Maybe it's in the code that you omitted, but I don't see where you're declaring $ticket as a variable to be used in the header() calls. From the looks of it the header() function doesn't have access to a variable called $ticket. The URL that it's redirecting to, does it just look like this: "read_notices.php?ticket=" or does it omit everything after the ".php"?

No it does not omit everything after the .php? It actually says "read_notices.php?ticket=" but the ticket number does not exist.

As far as declaring the variable so that it is available to the header call, how do I do that?

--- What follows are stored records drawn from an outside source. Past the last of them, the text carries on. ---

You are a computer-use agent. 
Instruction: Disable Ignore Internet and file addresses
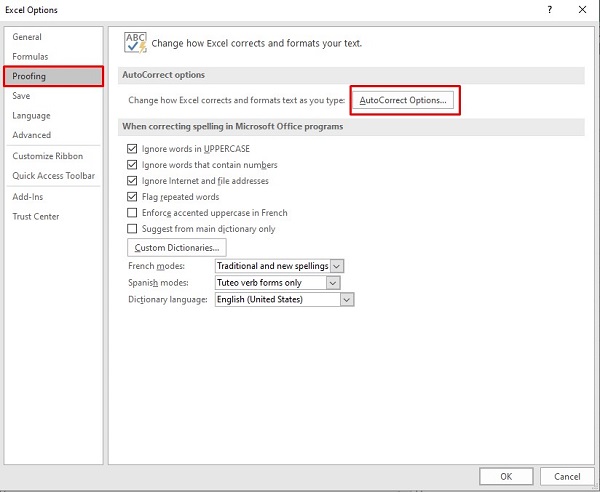[x=132, y=181]
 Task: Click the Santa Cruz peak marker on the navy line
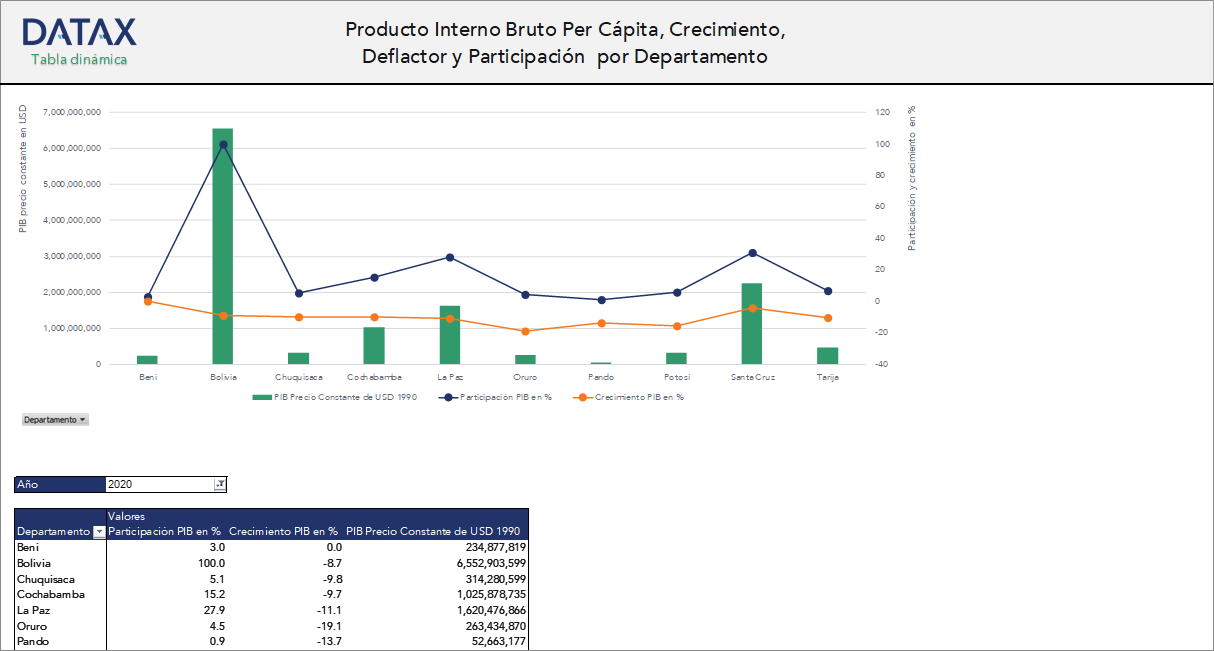[751, 254]
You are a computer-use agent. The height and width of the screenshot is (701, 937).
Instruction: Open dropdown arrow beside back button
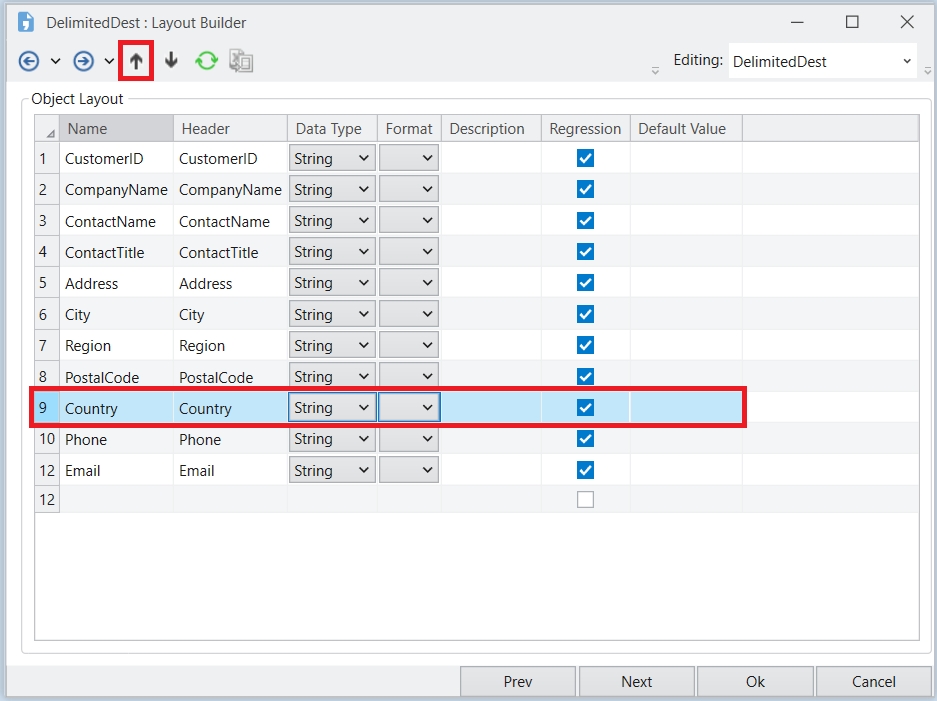(x=55, y=61)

I thought that the variable were all available globally.

Here is the code for the form that executes the above script:

<h1> You need to log in to view this document. </h1>
<?php
function clean($str) {
	$str = @trim($str);
	if(get_magic_quotes_gpc()) {
		$str = stripslashes($str);
	}
	return mysql_real_escape_string($str);
}
$ticket = clean($_GET['ticket']);
echo $ticket;
?>
<form id="loginForm" name="loginForm" method="post" action="login-exec.php">
  <table width="300" border="0" align="center" cellpadding="2" cellspacing="0">
    <tr>
      <td width="112"><b>Login</b></td>
      <td width="188"><input name="login" type="text" class="textfield" id="login" /></td>
    </tr>
    <tr>
      <td><b>Password</b></td>
      <td><input name="password" type="password" class="textfield" id="password" /></td>
    </tr>
    <tr>
      <td>&nbsp;</td>
      <td><input type="submit" name="Submit" value="Login" /></td>
    </tr>
  </table>
</form>
</body>
</html>

Maybe it has something to do with the way it executes as opposed to being a require_once type of call that is in the rest of the other pages.

In the first code you posted, $ticket is never set to a value.

Right, so then that is the problem - how do I get $ticket set to a value in the first script that is running off of the form (that last code I posted) where it can pull the variable from the URL?

Add the ticket as a hidden input into the form, so you can read it again with $_POST

Gotcha, That should work. Thanks for helping my ignorant self!

Another option may be to start the session on the page with the form, instead of the second page. You could then store the ticket in the session.